Todo cambio que nos acerque a lo bueno y bello que provoque paz, será un camino que valdrá la pena recorrer para llegar a la cima de nuestro Aconcagua.

Estamos en cuaresma. Período del calendario cristiano donde nos preparamos para la celebración de la pascua. Es un tiempo que invita a la conversión. Invitación que también va dirigida a todos, aunque no comulguen con la fe cristiana. Recordemos que, según el Diccionario de la Real Academia, conversión implica transformación: "hacer que alguien se convierta en algo distinto de lo que era''. Convertirse será entonces tomar un rumbo diferente en nuestra vida. Por eso, si bien es un término vinculado con lo religioso, la conversión es también un paso en el proceso de hacernos cada vez más humanos. Cualquiera fuesen nuestras creencias, lo cierto es que todo cambio que nos acerque a lo bueno y bello que provoque paz, será un camino que valdrá la pena recorrer.


Siempre he pensado a la conversión en término de ascenso, como quien va subiendo una montaña. Ahora bien, nunca escalamos desde la nada. Nuestros pies están parados en un punto de nuestra biografía a partir de la cual ascendemos. Ese punto representa aquello que somos y queremos cambiar. Nuestra mochila va cargada de las luces y sombras de nuestra vida moral. Sin ese pasado hecho de aciertos y debilidades, no habría nada que pulir ni mejorar. La maza se quedaría sin cantera, parafraseando la canción de Silvio Rodríguez que inmortalizara Mercedes Sosa.


Primer paso


Este es el primer paso del proceso: la aceptación que nos lleva a asumirnos como somos. Requerirá perseverancia y fortaleza para resistir y avanzar hacia la meta. No es empresa fácil reconocer el mal que pudimos hacer a otros o a nosotros mismos. Pero el bien, cuya ausencia delata el mal, es una especie de llamador que atrae como imán y desencadena nuestras acciones más nobles. Ese bien tiene una oferta de perfección que nos completará al final del camino. Eso explica por qué insistimos en llegar a la cima, a pesar de los fracasos, del miedo y del vértigo.
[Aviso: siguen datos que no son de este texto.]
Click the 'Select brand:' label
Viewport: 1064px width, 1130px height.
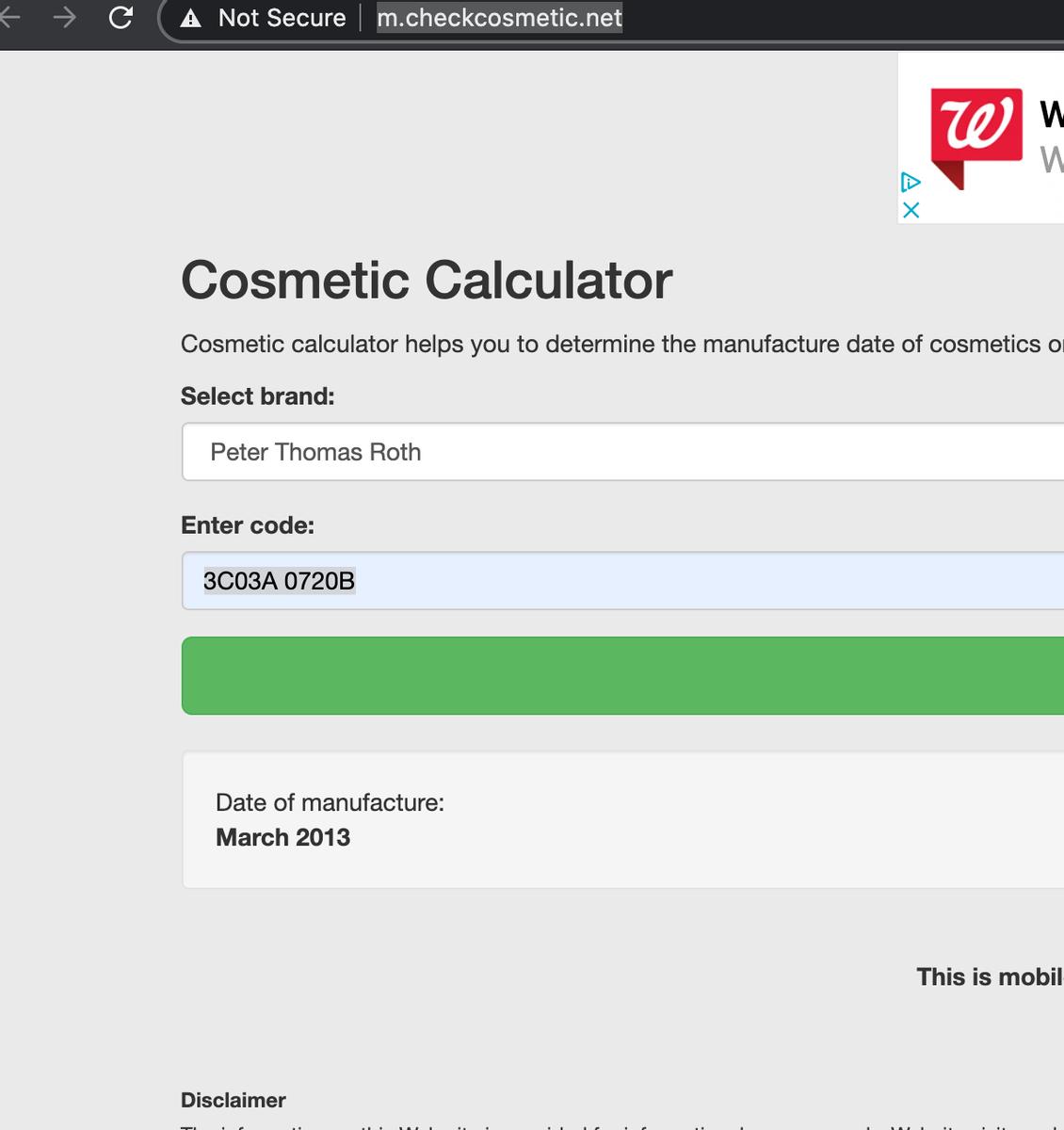point(257,396)
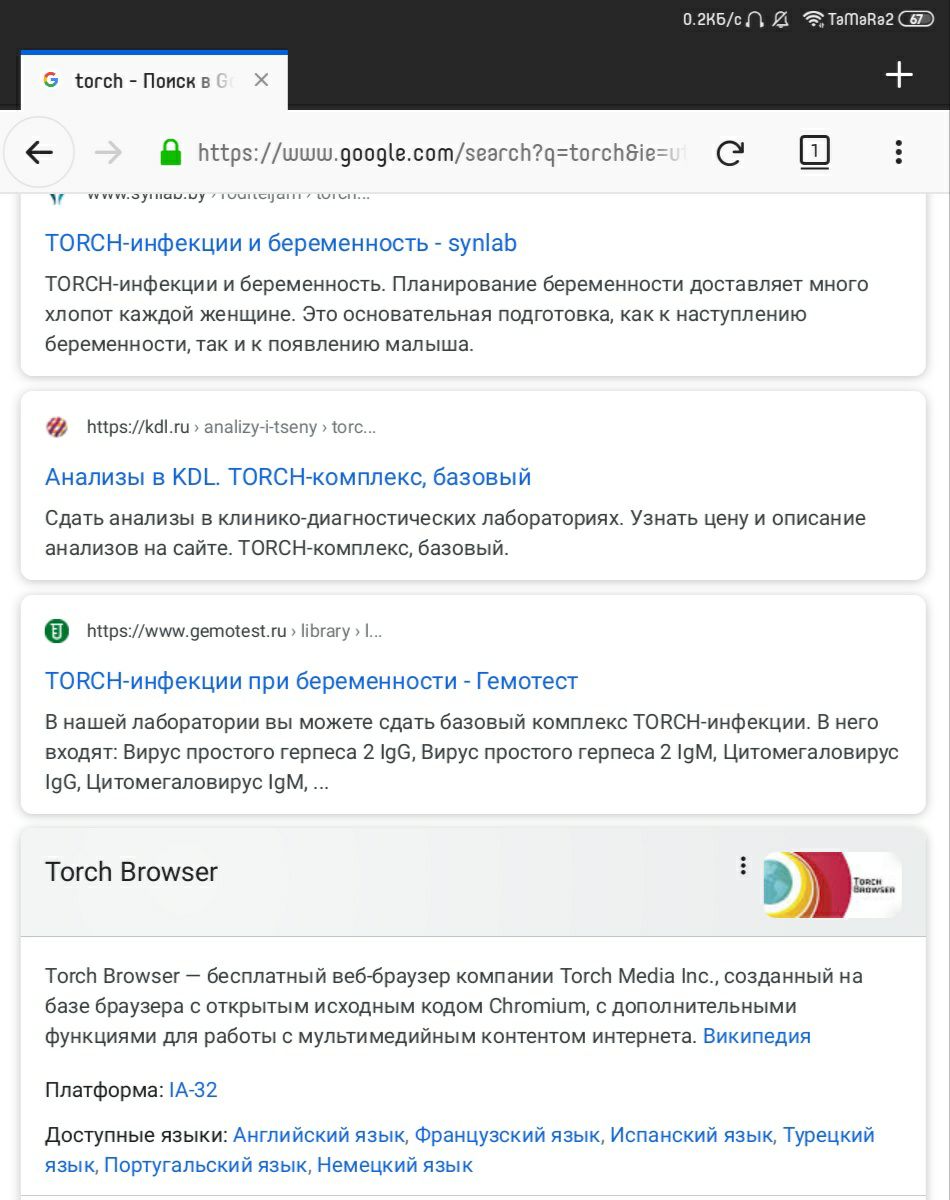Open the tab switcher showing 1 tab
The width and height of the screenshot is (950, 1200).
(x=814, y=152)
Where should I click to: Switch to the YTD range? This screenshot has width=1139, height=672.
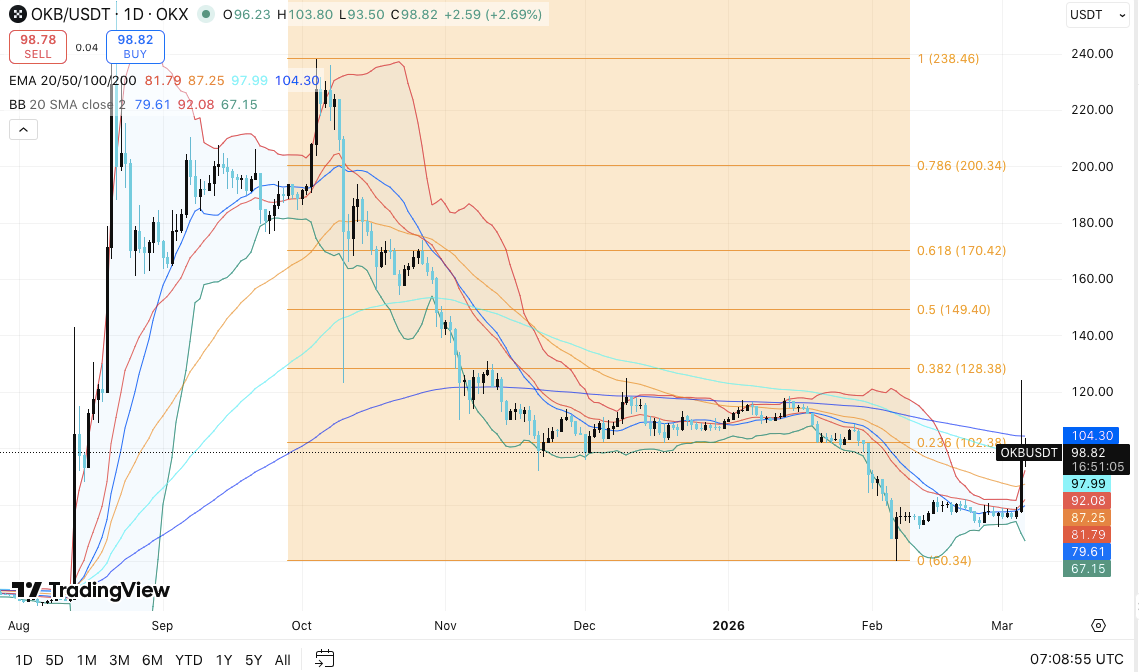click(x=188, y=660)
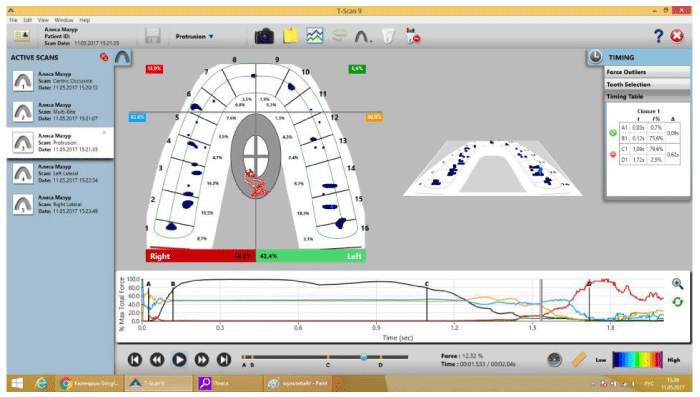Open the Window menu

click(64, 20)
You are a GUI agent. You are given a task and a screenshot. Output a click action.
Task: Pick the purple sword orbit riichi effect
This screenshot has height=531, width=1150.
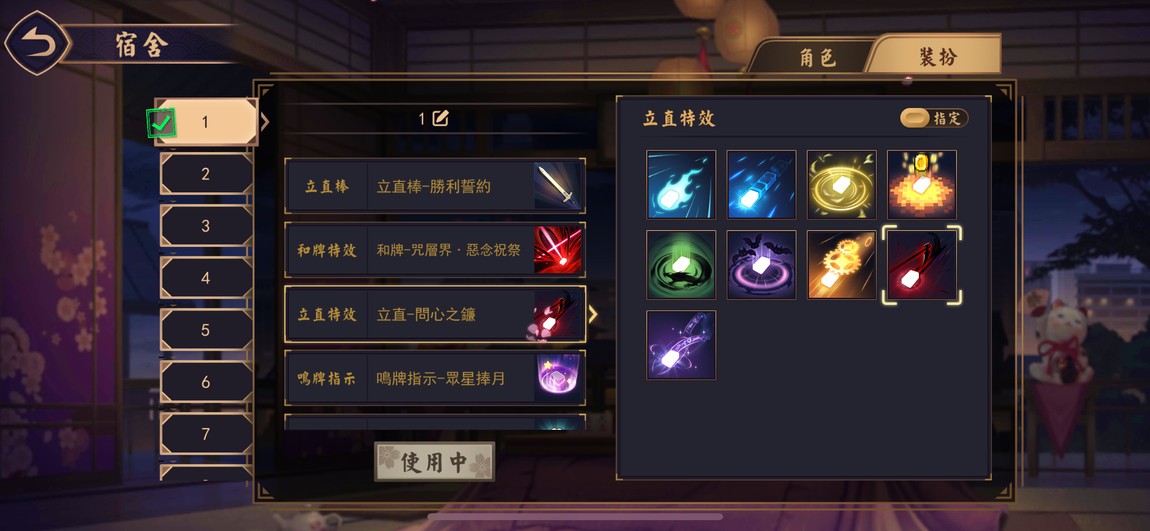tap(681, 345)
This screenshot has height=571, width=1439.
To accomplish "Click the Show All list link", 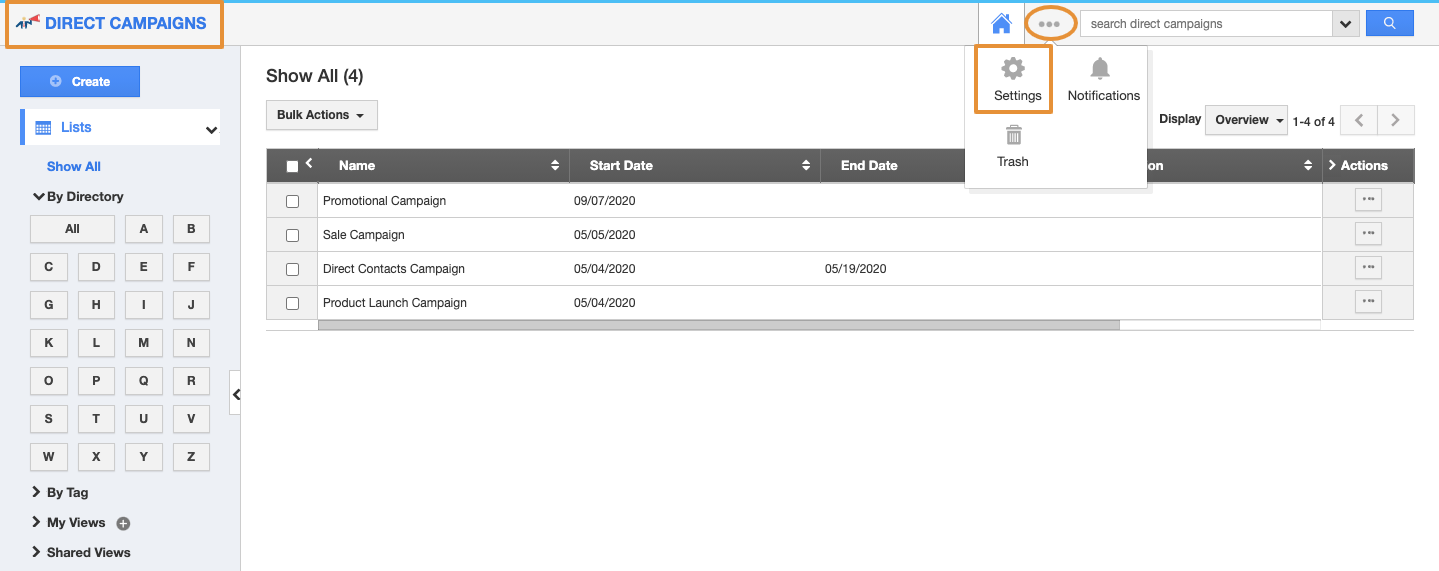I will (x=74, y=166).
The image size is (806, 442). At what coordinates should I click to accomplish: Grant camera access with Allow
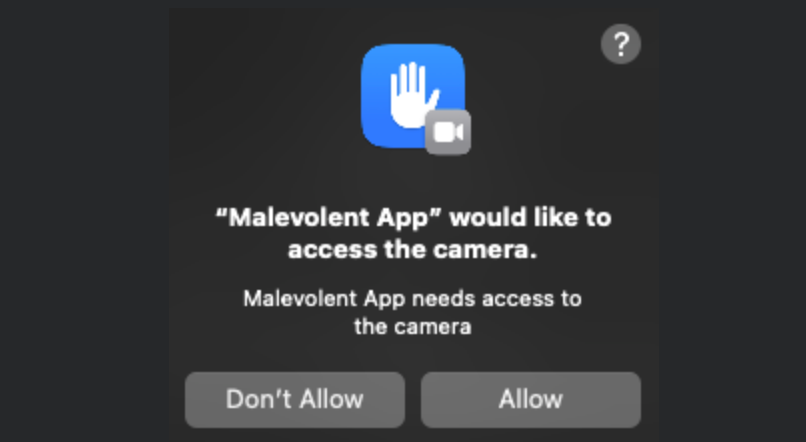pos(531,400)
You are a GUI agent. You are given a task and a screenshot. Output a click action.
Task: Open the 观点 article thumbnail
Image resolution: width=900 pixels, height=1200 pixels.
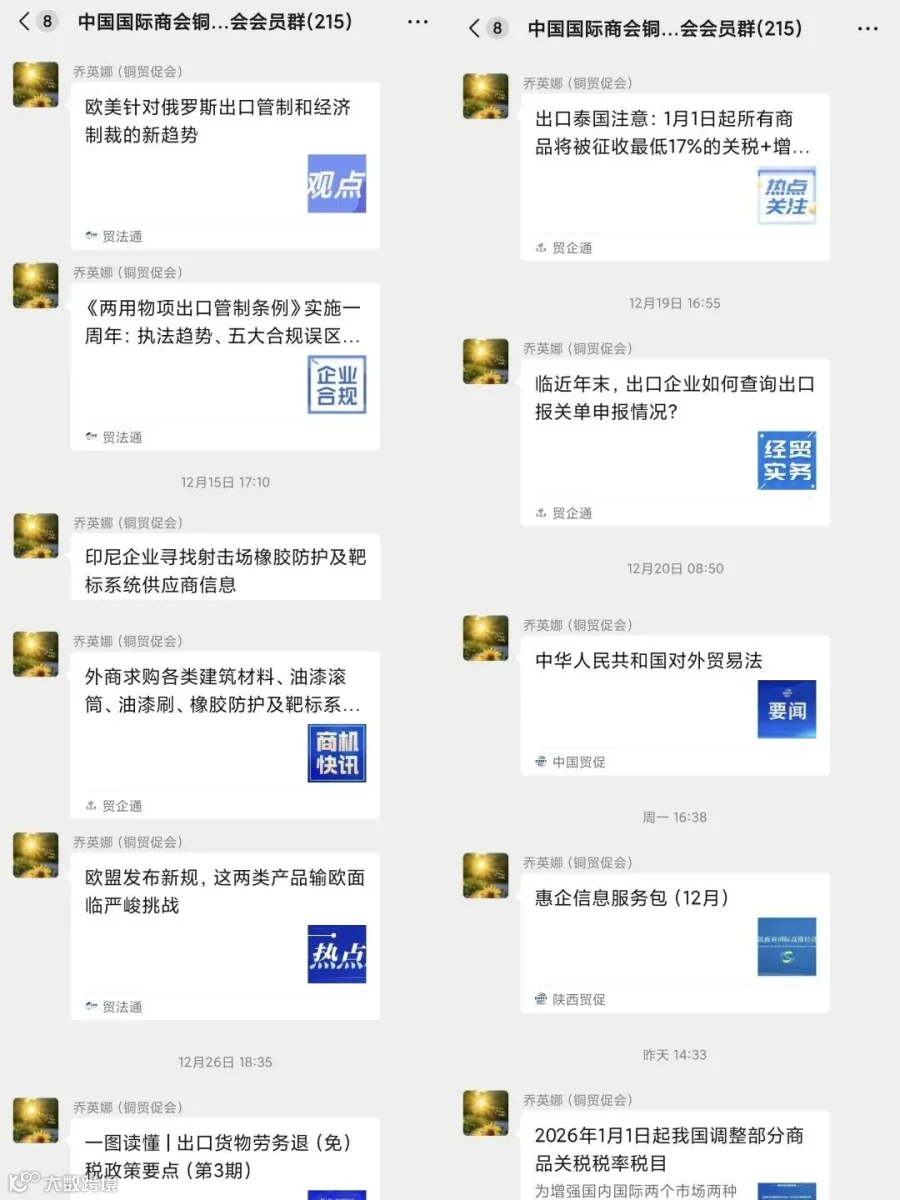pos(337,184)
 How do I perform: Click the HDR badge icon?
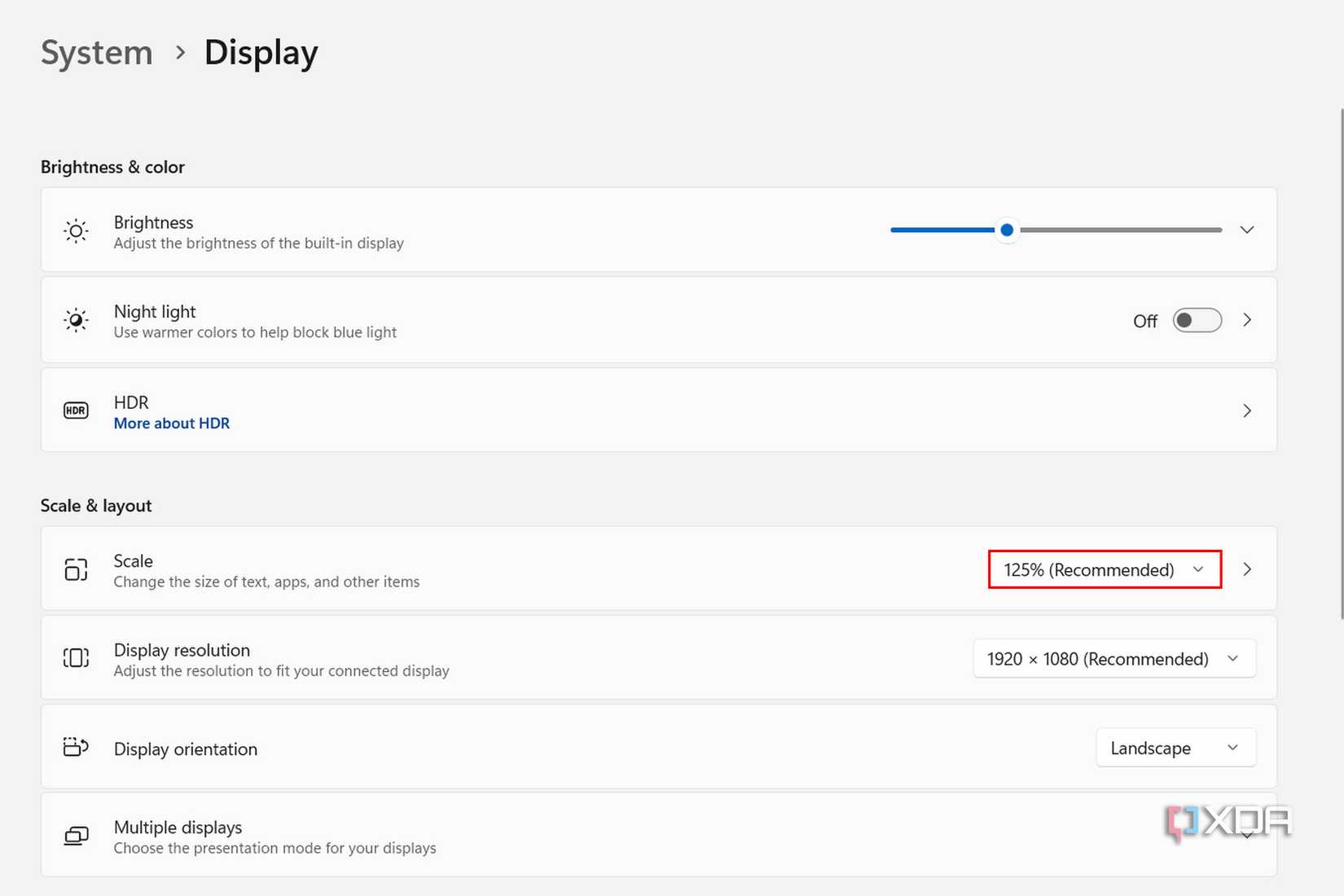pyautogui.click(x=76, y=411)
Hablando de estos temas en un Seminario recuerdo haber usado el ejemplo del gran escalador suizo MatthiasZürbriggen (1856-1917). Cuentan las crónicas de la época que tampoco le resultó fácil a este reconocido guía de montaña, llegar a la cima del Aconcagua. Fue el primero del que se tenga registro, en alcanzar la cumbre del colosal "centinela de piedra'' (Aconcagua en la lengua Aymará). Tuvo que sortear tormentas de nieve, enfermedades de los miembros de la expedición y varios intentos fallidos. Cinco intentos durante seis semanas, hasta que el 14 de enero de 1897, en solitario, verá coronado su esfuerzo alcanzando la cima del techo de América (6.962 metros de altitud sobre el nivel del mar).


Segundo paso


Un segundo paso en este proceso de conversión es aprender a perdonarnos. Suele pasarnos que el remordimiento es tan grande que no podemos despegarnos de la culpa. Es como una loza que aplasta y nos impide ver la luz de la salida. Vivir con complejos de culpas no borrará la falta ni hará desaparecer aquellas cosas que queremos cambiar. Por el contrario, esta culpa será un gran obstáculo para empezar a perdonarse uno mismo. Si no podemos vencerla no podremos ver la salida y la conversión será incompleta. Tampoco habrá gozo. ¿Qué felicidad puede traernos todo este proceso, sí seguimos atados al lastre de la culpa y el remordimiento?


Último paso


El tercer y último paso de este proceso es llevar el cambio a la acción. La conversión que afecta nuestra interioridad y cambia la vida, debe hacerse realidad en decisiones concretas. No hay que buscar otros lugares para producir los cambios. El lugar de encuentro es nuestra realidad cotidiana con las posibilidades de bien que se nos vayan presentando. 


Una clave para no perder la esperanza de que habremos de alcanzar la cima, es tener presente que la vida moral no es un camino rectilíneo uniforme hacia el bien. No hay laderas, paredes ni senderos sin escollos. Pienso en Zübriggen, tendido en una de las pendientes rocosas y nevadas del Aconcagua, donde la victoria y el fracaso son tan palpables, y creo que ese es el momento en que la persona se lanza a buscar la cima. Después de todo nadie extraña tanto la luz de la salida, como quien está en el pozo. Ahí comienza todo.